Published on 2023-06-18 by GCH

Devops: the funeral

Devops is dead, they say. But the death of Devops is no more than the death of a word. A word – like agile or microservices – that is a tad too open for interpretation. Nobody owns it, therefore everybody can have opinions on it. So can I. Especially now that it’s dead and won’t come back to sue me.

Devops was primarily about reproducibility. One only had to read the classic Snowflake Server text to get into the spirit. The Pets vs Cattle metaphor, from the same era, revolves around similar ideas.

Why is reproducibility even an issue? Well, because real world requirements are not about installing Ubuntu with the default configuration so that hello-world.py can be executed. Reproducibility is an issue because real world systems are hard to reproduce. Manual configuration of non-trivial systems is slow and error-prone; documentation is hard to write and prone to ambiguity; tracking the evolution of configurations is complicated if the configuration is not code based. All of these tasks were part of a subject known as System Administration, which has been practiced at different levels of quality, with different amounts of adhoc automation.

The Devops response to varying sysadmin practices was the use of code based configuration with resort to tools such as Puppet and Chef. This enabled the reproducibility of systems, the tracking of configurations, and a substantial reduction of the amount of required documentation. With configuration stored as code, software development techniques could be applied (versioning, tickets, branches, pull requests, …). By supporting direct management of operating system resources (files, directories, permissions, users, packages, …), Puppet and Chef were the structured replacement of adhoc bash scripts previously used by competent sysadmins. Proper use of these tools allowed for complexity to be packaged and for systems to be managed at a low cognitive load. The effort shifted from repetitive operational tasks to creative automation tasks, thus “dev” ops. This shift meant that systems could finally be managed at scale: once the automated configuration process had been developed, the effort associated to the creation of multiple systems became negligible.

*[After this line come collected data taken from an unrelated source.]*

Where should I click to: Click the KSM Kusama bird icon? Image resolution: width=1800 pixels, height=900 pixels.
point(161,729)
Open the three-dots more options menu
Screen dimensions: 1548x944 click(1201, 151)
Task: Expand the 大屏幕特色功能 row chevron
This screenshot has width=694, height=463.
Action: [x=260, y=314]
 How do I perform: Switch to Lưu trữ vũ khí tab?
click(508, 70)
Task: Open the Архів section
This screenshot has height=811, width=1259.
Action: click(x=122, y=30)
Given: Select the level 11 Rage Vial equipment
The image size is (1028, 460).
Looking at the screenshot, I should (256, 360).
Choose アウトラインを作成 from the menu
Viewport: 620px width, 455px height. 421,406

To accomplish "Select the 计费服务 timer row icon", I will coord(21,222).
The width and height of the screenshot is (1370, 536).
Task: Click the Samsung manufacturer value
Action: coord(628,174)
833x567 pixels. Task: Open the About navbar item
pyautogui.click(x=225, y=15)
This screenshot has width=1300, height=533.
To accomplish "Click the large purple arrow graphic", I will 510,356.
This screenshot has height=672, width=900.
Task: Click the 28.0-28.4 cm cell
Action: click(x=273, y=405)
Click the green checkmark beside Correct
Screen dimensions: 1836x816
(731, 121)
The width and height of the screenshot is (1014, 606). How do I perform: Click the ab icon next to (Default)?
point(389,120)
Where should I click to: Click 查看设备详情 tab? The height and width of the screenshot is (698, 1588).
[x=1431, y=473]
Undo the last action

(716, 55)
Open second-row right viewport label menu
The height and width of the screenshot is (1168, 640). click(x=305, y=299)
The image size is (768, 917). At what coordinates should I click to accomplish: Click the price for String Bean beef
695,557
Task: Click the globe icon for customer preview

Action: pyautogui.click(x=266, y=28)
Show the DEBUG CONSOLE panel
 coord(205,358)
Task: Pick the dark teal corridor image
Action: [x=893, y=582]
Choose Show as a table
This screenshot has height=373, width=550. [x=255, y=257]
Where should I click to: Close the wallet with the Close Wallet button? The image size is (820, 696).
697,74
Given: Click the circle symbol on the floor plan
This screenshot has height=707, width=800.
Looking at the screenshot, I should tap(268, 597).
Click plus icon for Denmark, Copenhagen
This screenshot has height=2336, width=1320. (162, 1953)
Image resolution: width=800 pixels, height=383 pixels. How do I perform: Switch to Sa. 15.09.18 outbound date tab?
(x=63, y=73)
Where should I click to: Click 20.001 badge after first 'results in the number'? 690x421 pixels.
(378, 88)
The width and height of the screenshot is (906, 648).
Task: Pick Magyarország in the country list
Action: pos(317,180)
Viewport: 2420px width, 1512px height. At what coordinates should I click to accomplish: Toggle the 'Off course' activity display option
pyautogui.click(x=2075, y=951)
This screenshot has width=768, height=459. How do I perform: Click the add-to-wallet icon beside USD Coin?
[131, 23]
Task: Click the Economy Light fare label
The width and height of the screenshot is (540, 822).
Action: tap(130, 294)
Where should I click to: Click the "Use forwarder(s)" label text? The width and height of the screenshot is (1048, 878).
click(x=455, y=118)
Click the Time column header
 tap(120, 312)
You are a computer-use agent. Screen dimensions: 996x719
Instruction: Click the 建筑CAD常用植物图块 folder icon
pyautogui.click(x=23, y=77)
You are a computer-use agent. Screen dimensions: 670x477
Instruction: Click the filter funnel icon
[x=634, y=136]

A comparison of effort versus size in traditional IT and Devops

Fast forward a couple of years to the cloud hype era and what do you find? Perhaps the same phenomena I've been finding in multiple projects over the last couple of years: cloud sysadmins who think they are doing Devops; project managers who think that developers with no infrastructure experience can deliver high quality operations; team leaders who think that a “Devops” team of 20 people is the way to go, and that “Ops” can be decided upon by consensus; deployment pipelines that break every 3 weeks; nicely spread across directories, Terraform code which must be applied in a sequence of multiple steps following a specific, undocumented order; creation processes dependent on deployment pipelines themselves dependent on names of cloud resources created by the very creation processes!

The result: unique, irreproducible cloud snowflakes that nobody wants to touch. Just what Devops intended to avoid.

Let’s be clear: if an environment can’t be created/deleted with a single command, and normal changes to its configuration (ex: size) can’t be applied in a simple way, you are not doing Devops. You are a sysadmin and you are living before 2012. No amount of money paid to the yellow cloud provider will change that.

Ah... one only had to read the classic Snowflake Server text to get into the spirit. But why would someone read such an old text if the world is changing so fast?

Maybe because this state of affairs is the norm rather than the exception. Present day tech influencers have decided that Devops is dead and that what matters at this point is Platform Engineering or Site Reliabiliy Engineering. I find the latter particularly interesting: how many times do people have to screw up operations til we need to write reliability before engineering? Since when do engineers aim for anything unreliable? What’s next? Evidence based Science?

Let’s see if Platform and Reliability magically succeed where Dev and Ops have failed; or if, due to the persistence of the same practices, we will soon attend the funeral of another two words.

I’ll be reading the classic Snowflake Server text once again.